Here is a question that I hear a lot: Is it more cost efficient to refurbish a firearm than it is to go ahead and buy a brand new one?
Well, quite honestly it all depends on the firearm as some of you might have guessed. Much has changed in the past 50 years when it has come to firearms design and the actual build process. 70 years ago, a military rifle such as the M1 Garand first started life as a block of steel. After it machining into a receiver, manufacturers screwed a barrel into it. Next, they addressed head spacing, installation of the gas system and the operating rod.

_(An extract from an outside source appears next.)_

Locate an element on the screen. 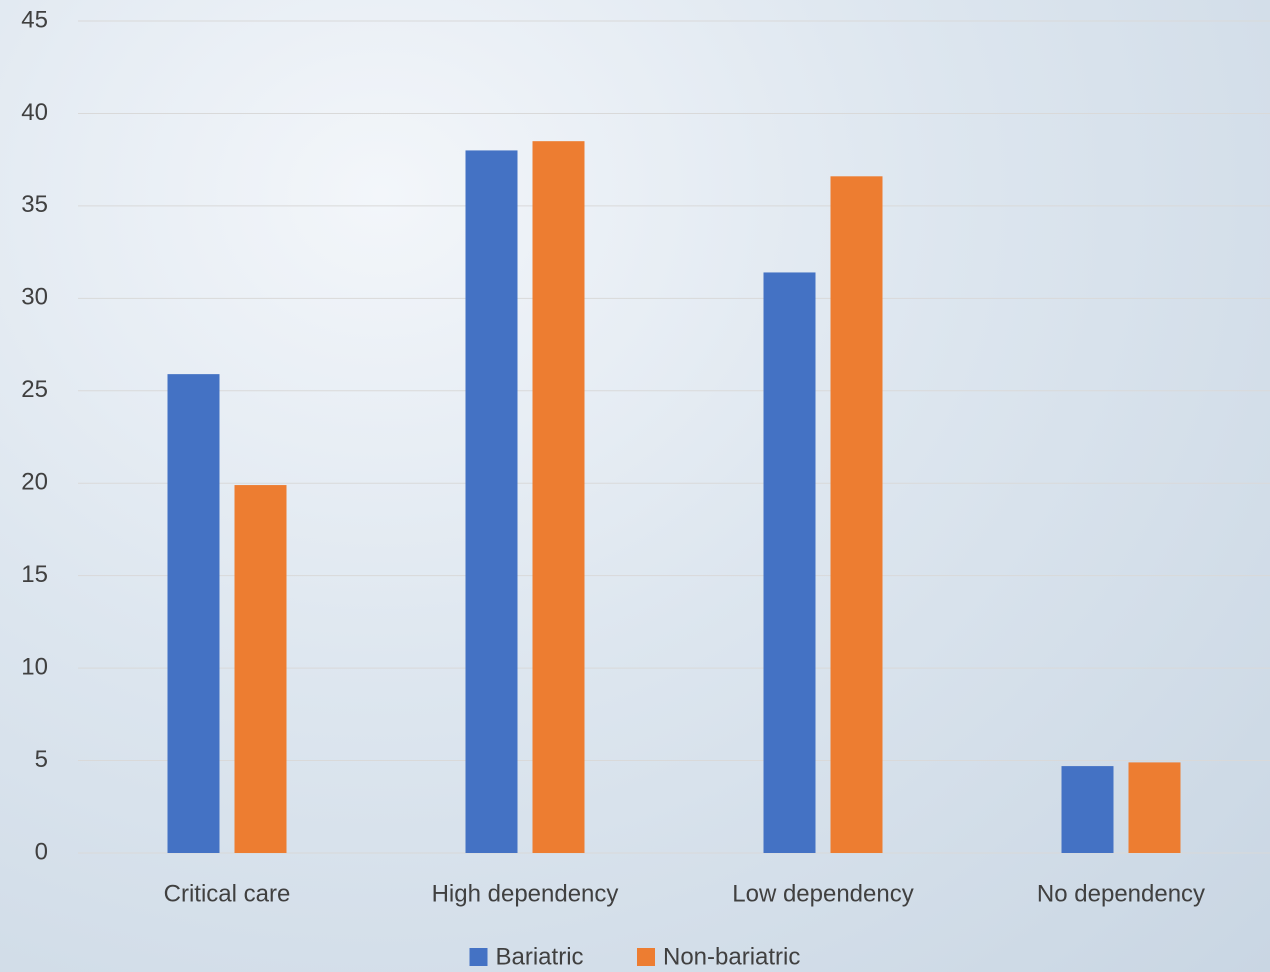  y-tick-label: 15 is located at coordinates (34, 574).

While today there are arms built this way, such as the M14/M1A and reproduction guns, the focus in today’s market is on modular weapons. Which is why polymer framed handguns, AR-15s/AR-10s, modular hunting rifles, and shotguns are exploding in popularity. It can take a couple of hours to assemble an AR-15 using a few tools from a parts kit with a lower and upper receiver. In contrast, it takes a full day to do the same with an AK-47/AK-74 type rifle.

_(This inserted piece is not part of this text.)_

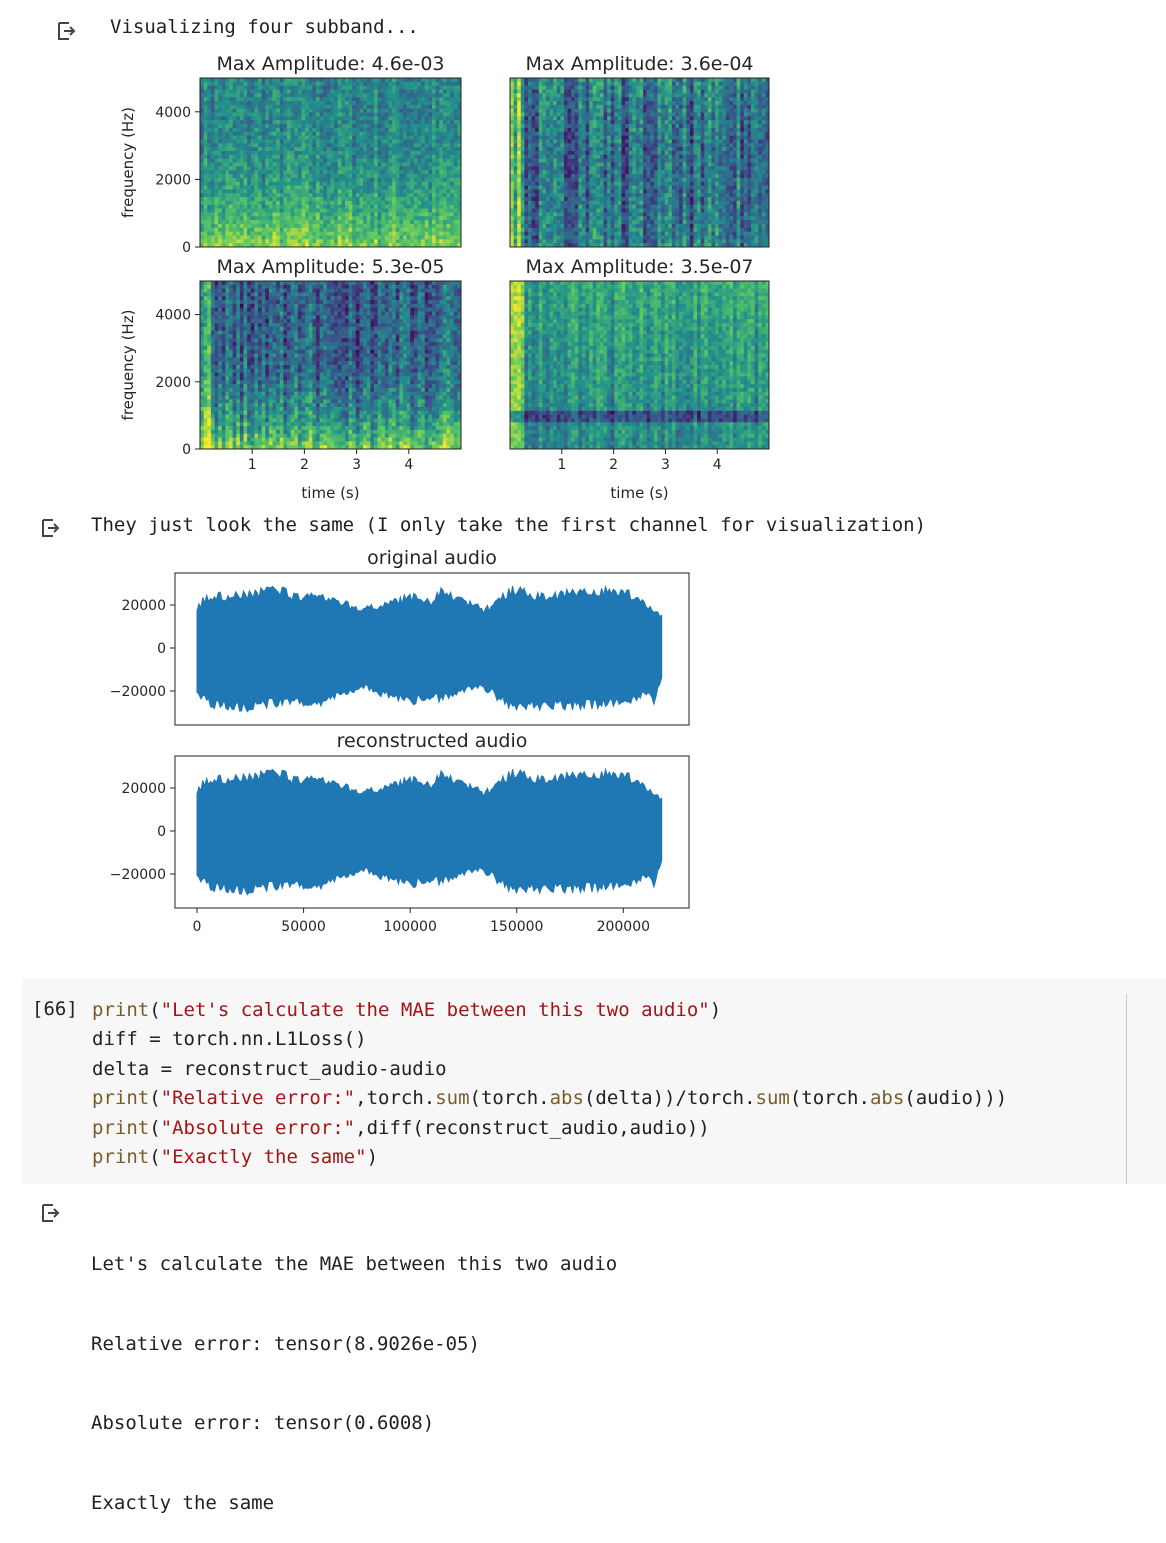 This screenshot has width=1166, height=1543. I want to click on string-literal: "Absolute error:", so click(258, 1128).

Let’s take a look at refurbishing a modern arm. For a private gun owner who shoots a lot, or the police department seeking to save a buck, it makes sense. A Glock™ service pistol, such as the G19 or old G17 can easily exceed 50,000 rounds with the original frame and slide. But the barrel, recoil spring, extractor springs, etc. will need to be replaced likely more than once. These replacements can range from $100-150 in parts depending on where you source them.
On the flip side, a new Gen 4 G19/G17 will run over $550.
With a 1911, a High Power or an older pistol, a rebuild can set you back $200-300. Why the increased cost? You will most likely need the skills of a gunsmith unless you have experience building 1911s or High-Power handguns.
Rebuilds of modern modular firearms are a fraction of the cost of a new gun. Not so with an arm that was built using the older, more artisan way of manufacturing.
Hunting Rifles can be expensive to rebuild, especially if they are a pre-WWII specimen. Anything built on a Mauser 98 Action is going to require a gunsmith most likely.
To rebuild an AR-15, it may only take a couple of hours. Field strip the rifle. Replace the bolt carrier group, yank out the old gas tube, and throw in a nitrided one for longevity, screw in a new barrel and the upper is done. If you must fool with the trigger, a drop-in trigger job will take you but 15 minutes. Replacing the buffer tube spring can be done in seconds. Total cost? The rebuild can be done for under $250 if you source your parts right. A new AR-15 will cost at least twice that.
Cerakote finishes can add years to your firearm and can also protect it from the elements as an outer treatment/protective layer.